En ce qui concerne les produits du terroir, Chaptal, Languedocien, expert en soins à apporter à la vigne et à la vinification, ne cesse de répéter qu’il faut exporter nos vins et nos eaux-de-vie. Mais s’agit-il là d’articles que les marchés étrangers sont capables d’absorber — c’est le cas de le dire — en quantités rapidement croissantes ? Certes, Moët à Épernay, Hennessy à Cognac font d’ores et déjà partie, avec quelques autres, des firmes dont l’ascension s’appuie sur des produits dont la réputation de qualité est bien établie, et qui méritent pleinement d’être intégrés à la liste des produits manufacturés : ils appartiennent désormais à une industrie viticole, tributaire d’un savoir-faire et d’une élaboration qui s’insèrent, indispensablement, entre récolte du raisin et commercialisation du produit final. Mais, dans la plupart des cas, les produits du vignoble français n’en sont pas encore au stade d’un classement des grands crus, qui n’interviendra que plus tard ; quant aux eaux-de-vie, issues d’une distillation des excédents, elles s’adressent bien souvent aux estomacs des marins au long cours plutôt qu’à ceux des gastronomes... Pourtant, Chaptal reste confiant dans les progrès, encore récents, de la connaissance scientifique en matière de fermentation vineuse et de distillation des vins, progrès dont il s’est fait lui-même l’ardent vulgarisateur dans son Essai sur l’art de faire le vin , au moyen duquel il a tâché, dit-il, « de porter cette branche précieuse de l’industrie agricole au niveau de nos connaissances actuelles ».
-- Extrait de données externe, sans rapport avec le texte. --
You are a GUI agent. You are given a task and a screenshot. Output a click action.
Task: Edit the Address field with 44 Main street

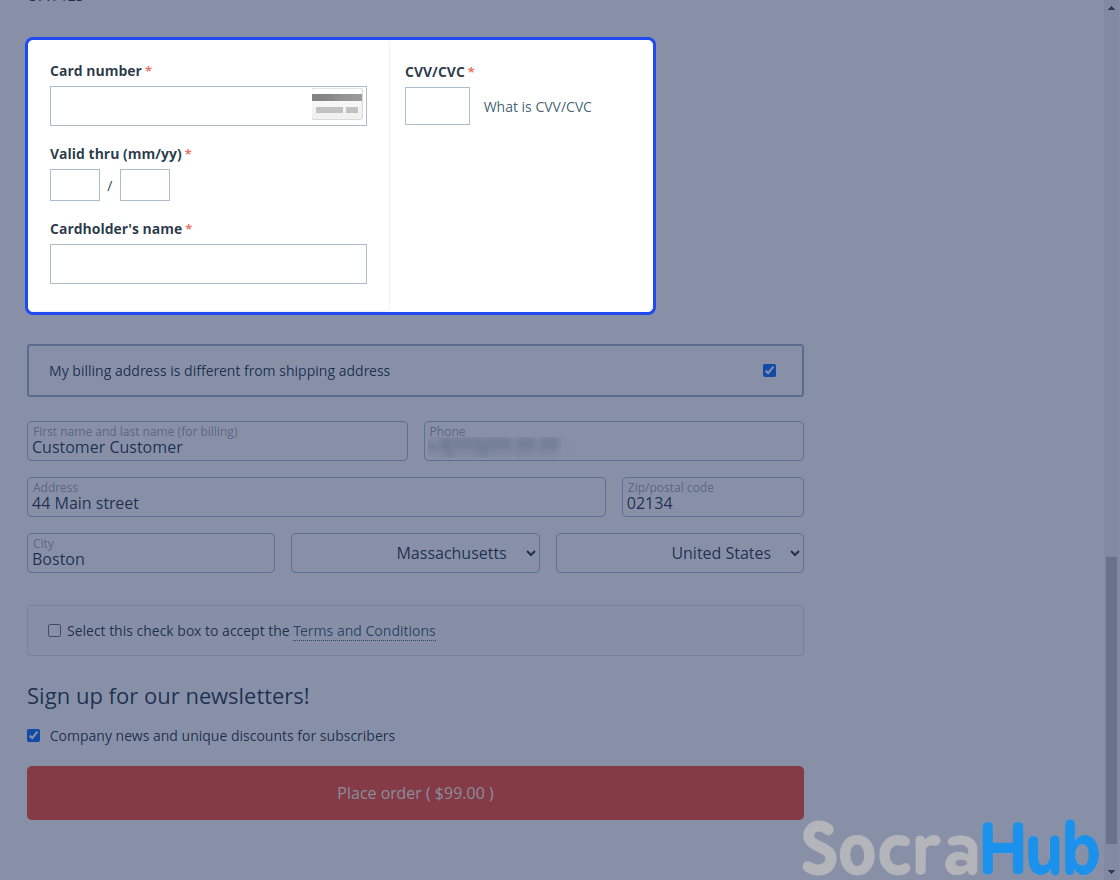[316, 498]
« Je n’ai jamais eu la prétention de faire produire à tous les vignobles la même qualité de vin ; mon intention a été d’améliorer le produit de chacun d’entre eux, de corriger, par des moyens faciles, la mauvaise qualité du raisin après les saisons froides ou pluvieuses, de diriger avec intelligence la fermentation dans la cuve et le travail du raisin dans les tonneaux, et j’y suis parvenu. Je pourrais citer plusieurs grands vignobles de France dont le vin ne pouvait pas se conserver une année, et qui, après les améliorations que j’ai proposées, acquiert, en vieillissant, des qualités supérieures ».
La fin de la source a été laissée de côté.